Records provided:
=======
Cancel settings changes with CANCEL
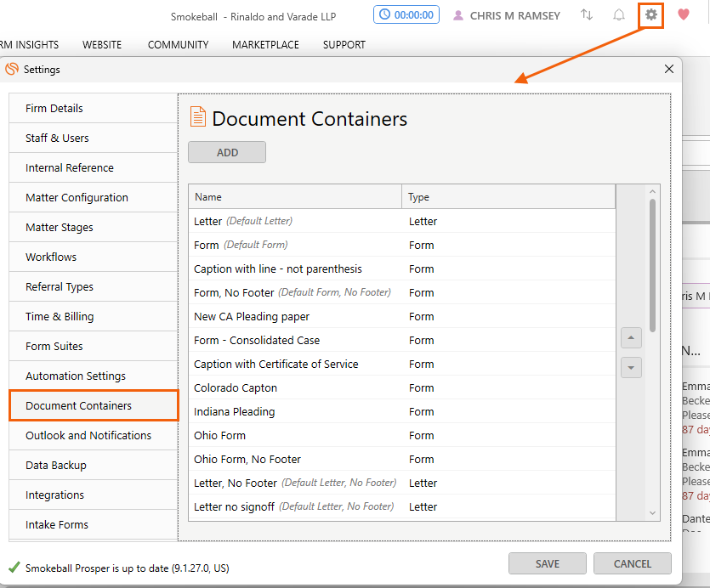This screenshot has width=710, height=588. pos(632,563)
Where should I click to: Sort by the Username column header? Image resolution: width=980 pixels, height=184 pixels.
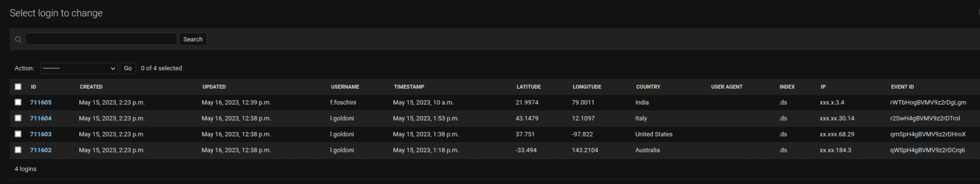click(345, 87)
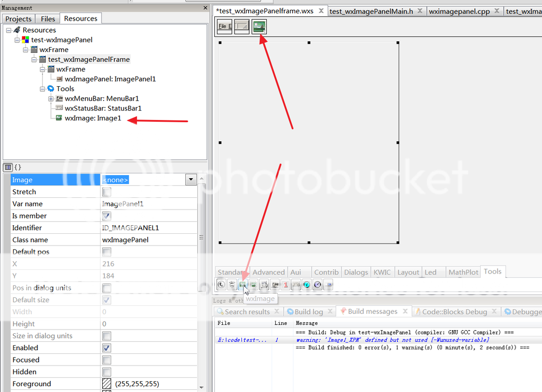542x392 pixels.
Task: Click the File Edit menubar icon in editor toolbar
Action: pyautogui.click(x=224, y=26)
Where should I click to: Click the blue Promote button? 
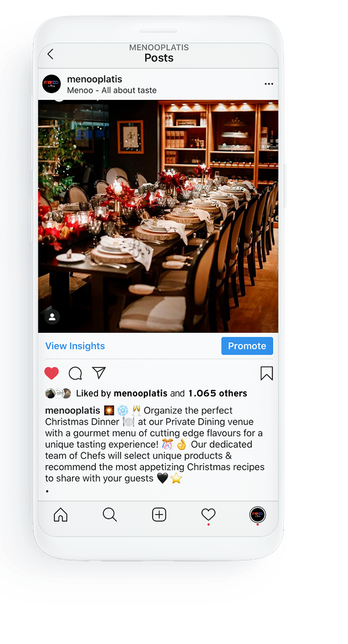(x=247, y=346)
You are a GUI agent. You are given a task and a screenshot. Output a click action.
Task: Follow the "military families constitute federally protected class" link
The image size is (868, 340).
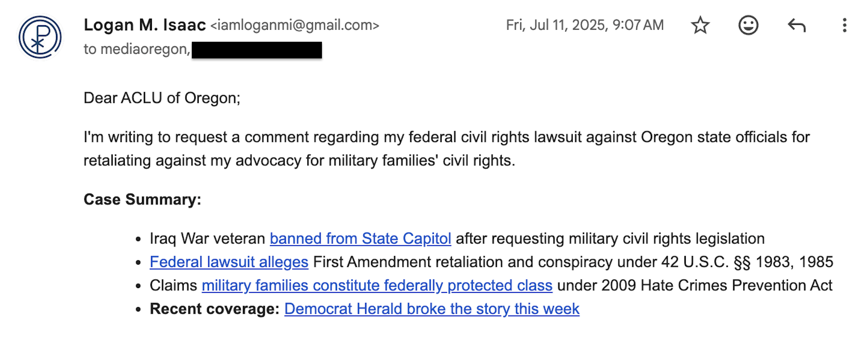coord(377,286)
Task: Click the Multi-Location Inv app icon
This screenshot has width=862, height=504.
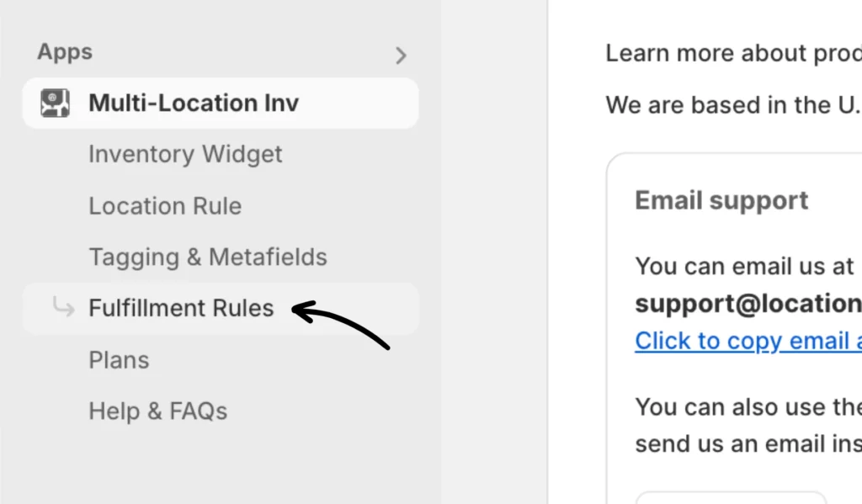Action: tap(56, 103)
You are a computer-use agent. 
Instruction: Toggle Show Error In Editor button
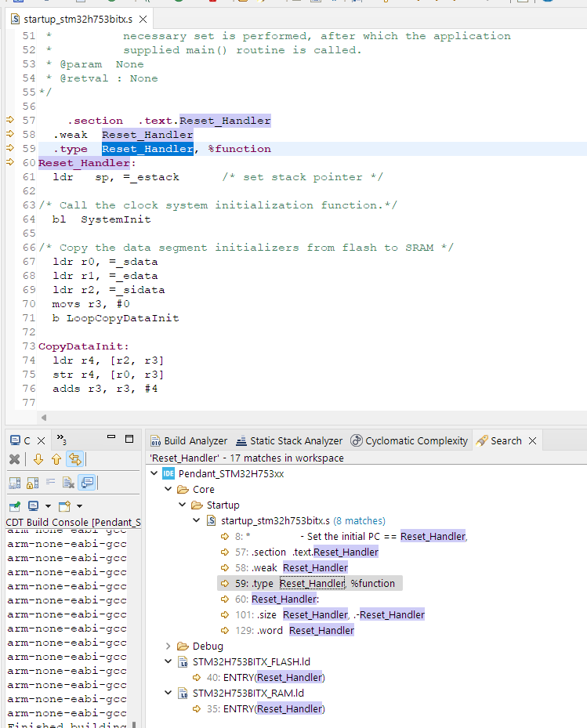[75, 459]
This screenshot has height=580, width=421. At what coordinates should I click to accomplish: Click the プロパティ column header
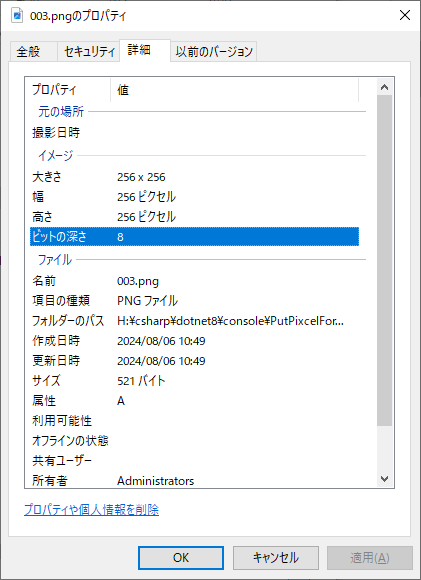pos(70,90)

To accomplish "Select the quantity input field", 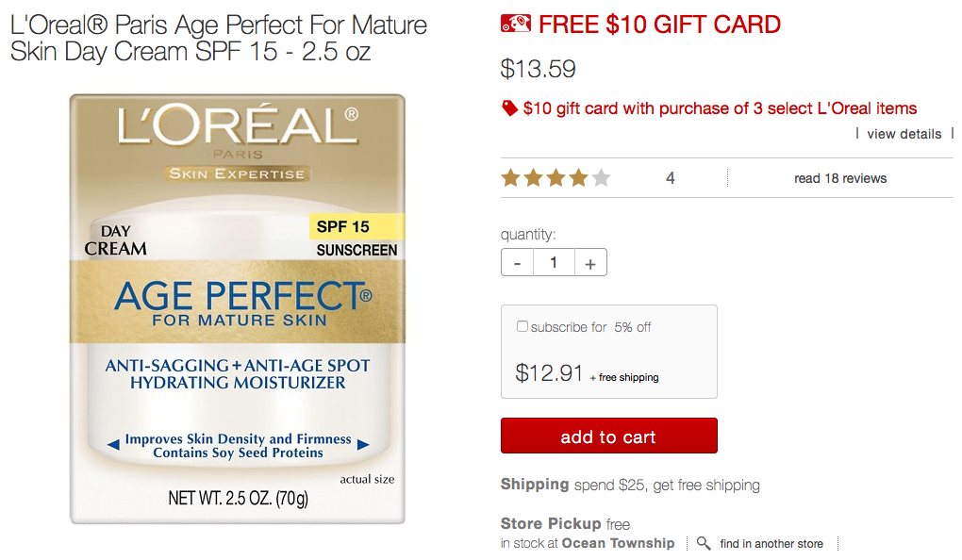I will (554, 262).
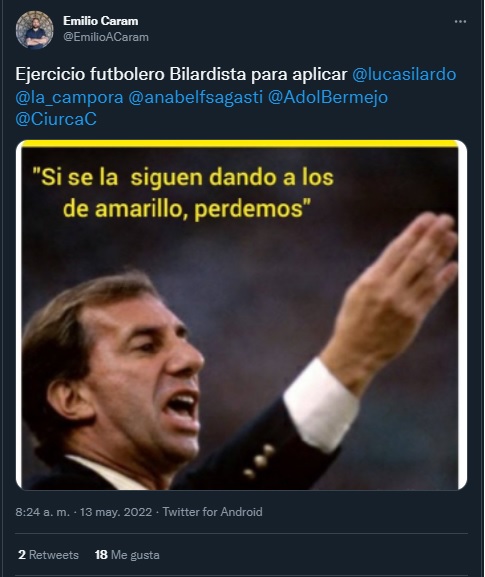Viewport: 485px width, 577px height.
Task: Enlarge the embedded meme image
Action: pos(241,315)
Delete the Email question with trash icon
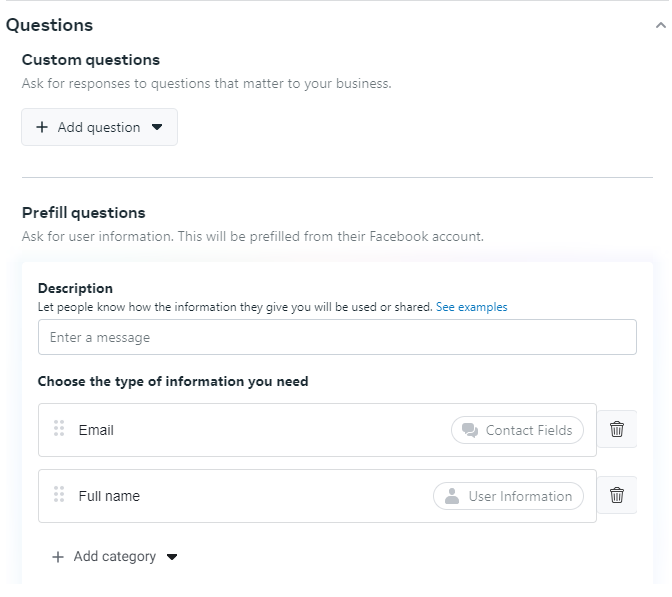This screenshot has width=672, height=597. click(617, 429)
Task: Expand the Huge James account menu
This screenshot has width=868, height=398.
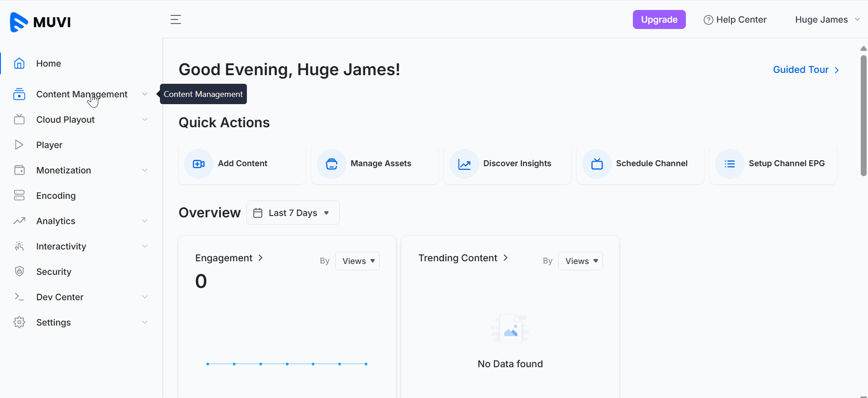Action: pos(827,19)
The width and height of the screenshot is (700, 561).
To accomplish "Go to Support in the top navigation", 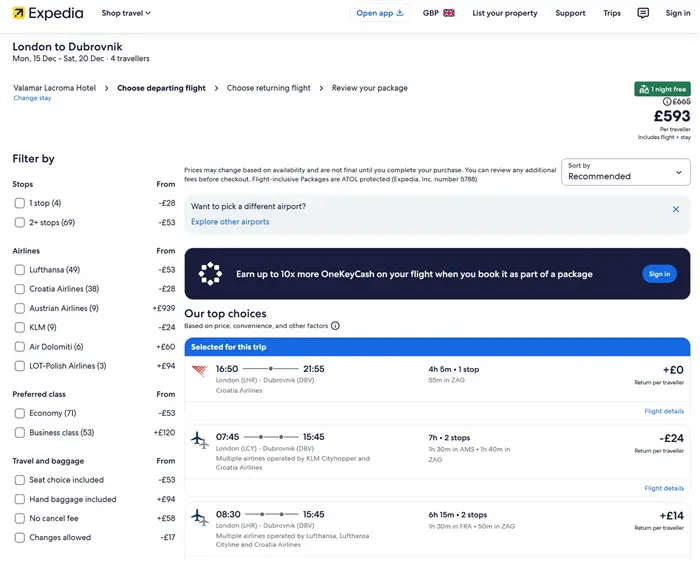I will 570,13.
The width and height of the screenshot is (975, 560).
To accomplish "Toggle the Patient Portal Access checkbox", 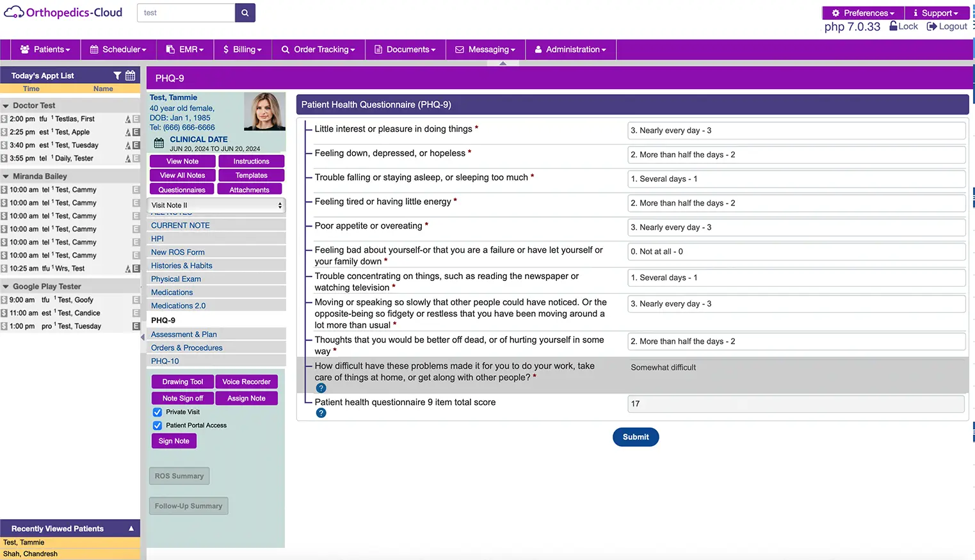I will (x=157, y=426).
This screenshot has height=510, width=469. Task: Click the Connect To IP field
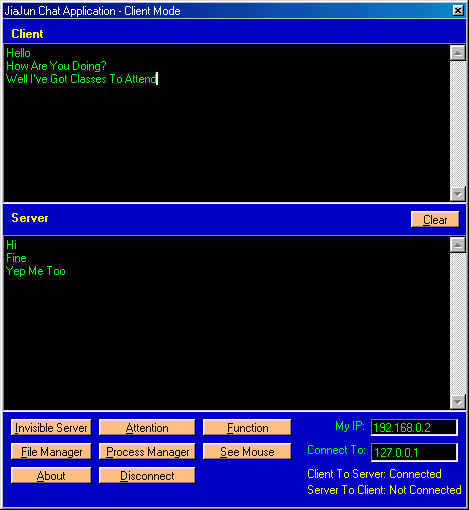pos(414,452)
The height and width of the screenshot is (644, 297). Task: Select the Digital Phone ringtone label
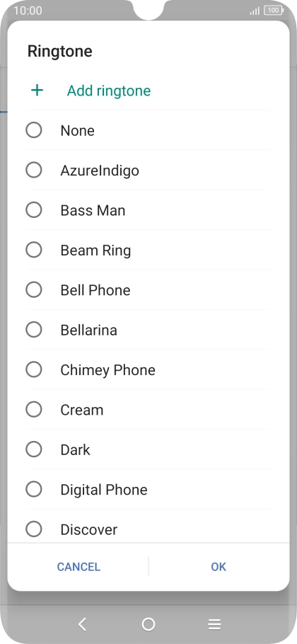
=======
Work to be completed:
The lines to show are those in the data above that include "agent".

Answer space:
You are a GUI agent. You are given a task and a screenshot. Output a click action.
You are a computer-use agent. 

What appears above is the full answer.